- Spanish film poster
- Directed by: Víctor Erice
- Written by: Víctor Erice Antonio López García
- Produced by: Maria Moreno Carmen Martinez
- Starring: Antonio López García Maria Moreno Enrique Gran
- Cinematography: Ángel Luis Fernández Javier Aguirresarobe
- Edited by: Juan Ignacio San Mateo
- Music by: Pascal Gaigne
- Distributed by: Facets (U.S. VHS)
- Release dates: 1 October 1992 (NYFF); 30 October 1992 (Spain);
- Running time: 138 minutes
- Country: Spain
- Language: Spanish

= Dream of Light =

Dream of Light (El sol del membrillo, lit. "The Sun of the Quince"), also known as The Quince Tree Sun, is a 1992 Spanish narrative/documentary film directed by Victor Erice. The film centers on Spanish painter Antonio López García and his attempt to paint the eponymous quince tree. López struggles to capture a perfect, fleeting moment of beauty on canvas, and the film meticulously chronicles his work.

==Synopsis==
The film begins by showing Antonio López García as a very meticulous painter. He drives in pegs to mark his stance, hangs a weight and uses strings to determine the symmetry and center of his painting. His first attempt starts out peacefully but he soon encounters problems due to the weather and the size of his canvas. As López and a friend discuss Michelangelo's The Last Judgement, painted when Michelangelo was in his 60s, which López is fast approaching, the film's subject takes shape as the relationship between the artist's work and his own mortality.
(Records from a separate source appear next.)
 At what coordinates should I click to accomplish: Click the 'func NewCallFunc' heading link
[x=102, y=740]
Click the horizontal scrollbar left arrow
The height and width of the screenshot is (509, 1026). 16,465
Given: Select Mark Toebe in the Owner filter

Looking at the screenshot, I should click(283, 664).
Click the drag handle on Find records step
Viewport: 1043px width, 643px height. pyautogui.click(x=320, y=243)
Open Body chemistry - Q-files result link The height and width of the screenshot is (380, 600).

López's future attempts are much more rushed and frantic as he struggles to compete with the weather, the fleeting sun and the rotting and weighed down fruit in maintaining his vision.

==Participants==
- Antonio López García
- María Moreno
- Enrique Gran
- María López
- Carmen López
- Elisa Ruiz
- José Carretero
- Amalia Aria
- Lucio Muñoz
- Esperanza Parada
- Julio López Hernández
- Fan Xiao Ming
- Yan Sheng Dong
- Janusz Pietrzkiak
- Marek Domagala

==Reception==
Janet Maslin wrote that "the purity and breadth of this meticulous study are all the more gratifying in view of its unprepossessing style."

==Awards==
At the 1992 Cannes Film Festival the film won the Jury Prize and the FIPRESCI Prize.